Goodbody analysts have set out their view on the prospects for Whitbread, post the divestment of Costa, suggesting that it opens the door for value creation.
The note says:
Following the sale of Costa to Coca-Cola for £3.9bn (16.4x EBITDA), our focus now shifts to the Hotels and Restaurants division. We have always liked the Premier Inn business and believe the sale of Costa leaves Whitbread a much more attractive investment case with better long-term growth prospects both in the UK and internationally. Additionally, the majority of the proceeds are expected to be returned to shareholders, which we think will likely be done by way of a special dividend and/or a share buyback.

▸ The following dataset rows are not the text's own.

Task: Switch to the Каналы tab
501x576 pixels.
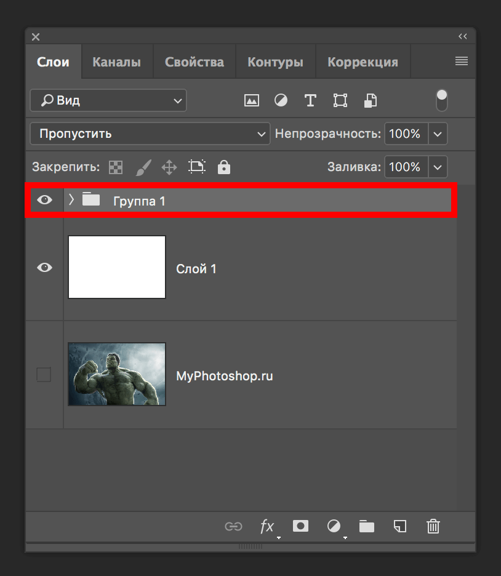Action: click(116, 62)
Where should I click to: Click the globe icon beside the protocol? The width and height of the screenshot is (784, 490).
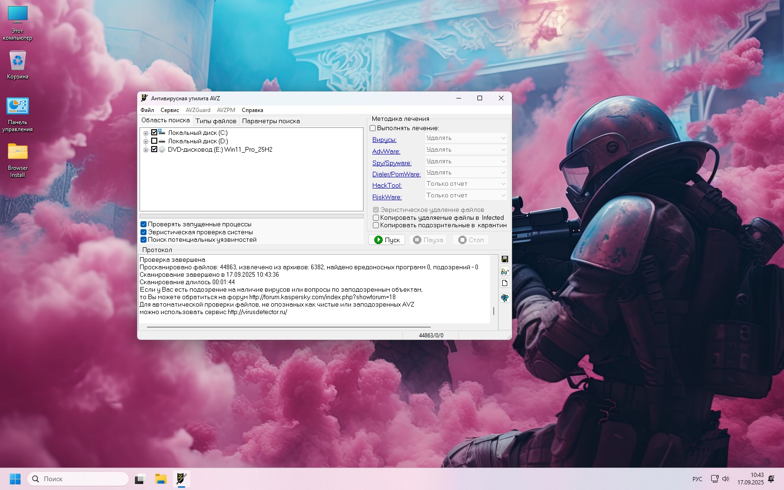(504, 298)
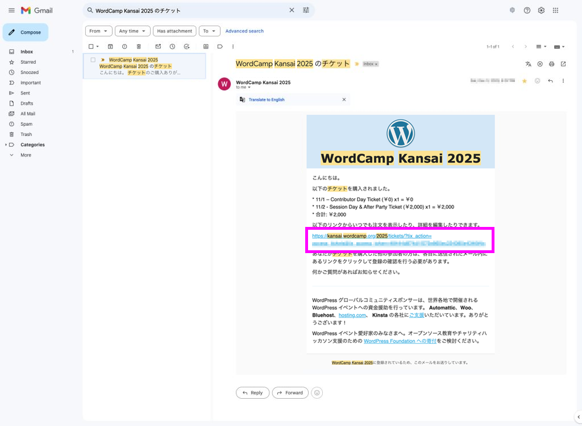Open the Drafts folder
The height and width of the screenshot is (426, 582).
(27, 104)
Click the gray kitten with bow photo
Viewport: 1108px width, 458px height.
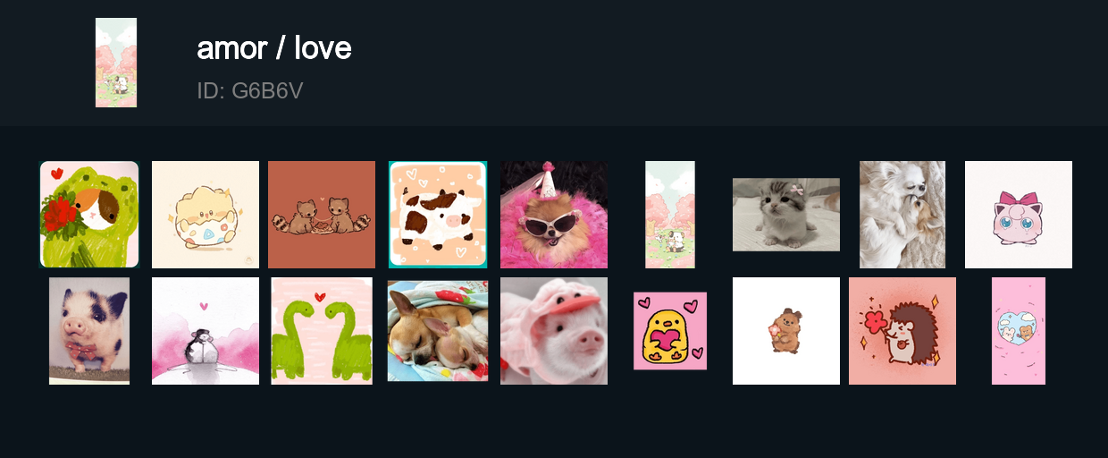(x=786, y=215)
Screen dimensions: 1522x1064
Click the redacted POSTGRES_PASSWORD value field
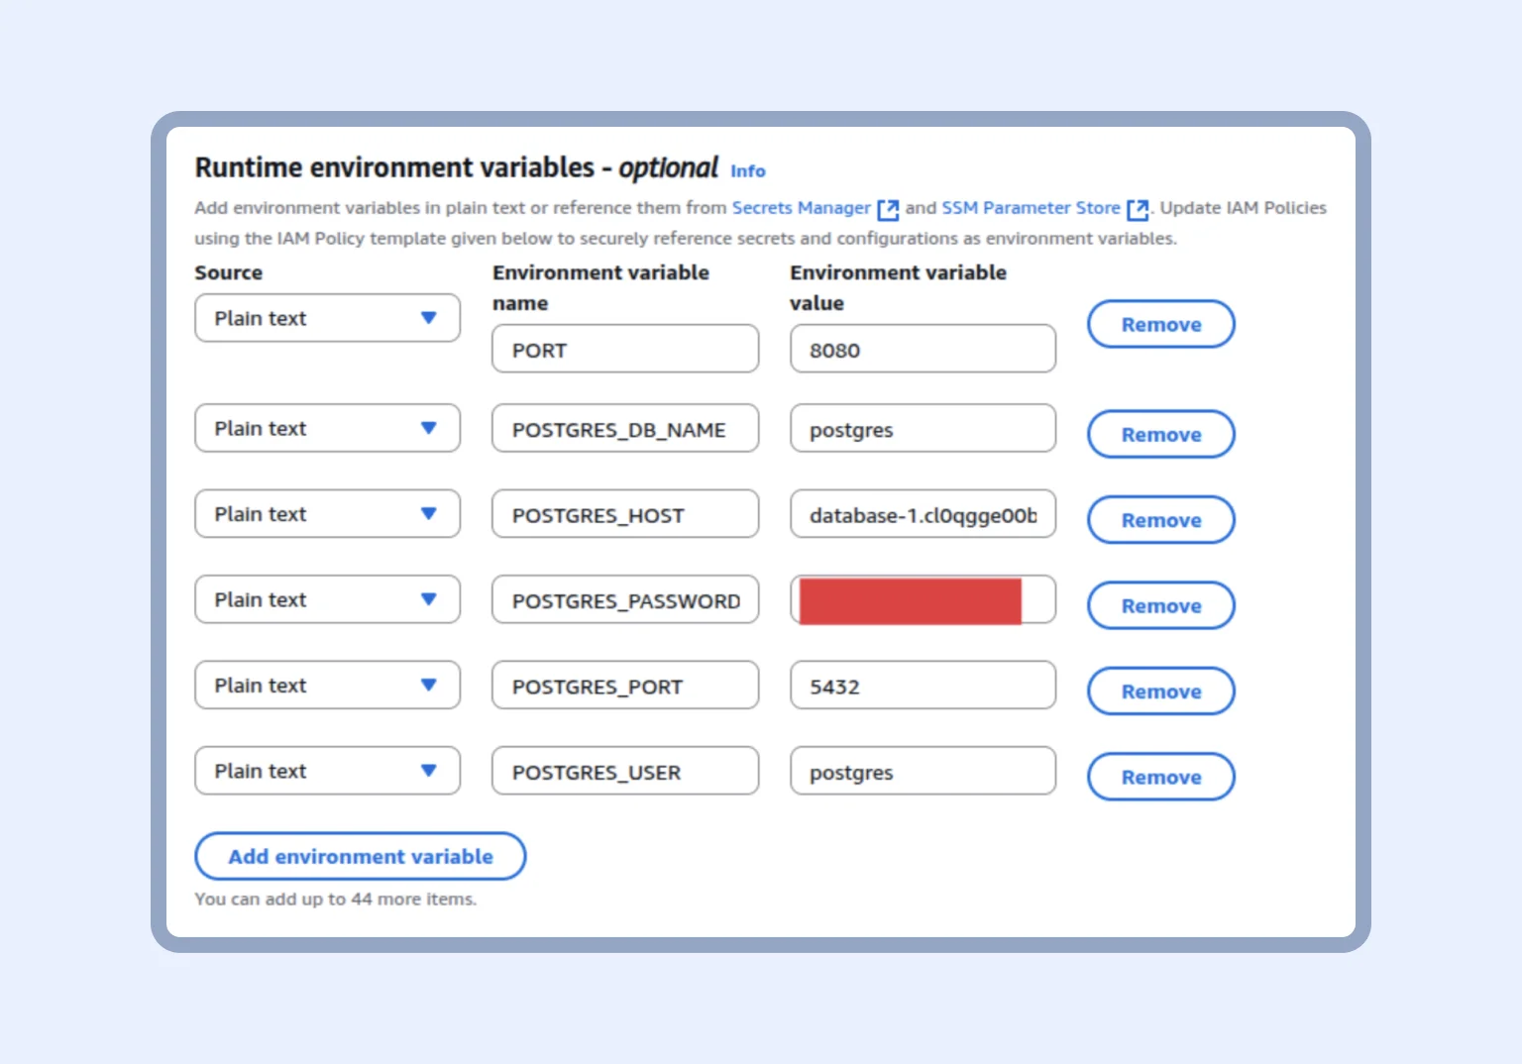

H1 Results due on October 23rd
Whitbread will report its interim results next week, and we expect most of the focus will be on the Hotels and Restaurants division. For this division we forecast revenue growth of 7% yoy to £1,128m, and EBIT of £312m, +6% yoy. Given a softer hotel market backdrop and surge in new supply (in London in particular) we forecast London LFL RevPAR of -3% and flat RevPAR in Regional UK. We expect LFL sales growth of +1% in the Restaurants division. Outside of this we hope to get an update on the timeline for completion of the sale of Costa and reiteration of targets provided earlier in the year.
Valuation looks particularly undemanding – Upgrade to BUY
Based on our forecasts the implicit value of the new group is now just 8.7x EV/EBITDA. We believe this is a very undemanding valuation and there is scope for further value creation. Looking at the new group we use a SOTP valuation, placing an 11x multiple on Hotels and 7.5x on the Restaurants division. This yields a price target of £53, representing c.17% upside to current levels. We upgrade to a BUY recommendation.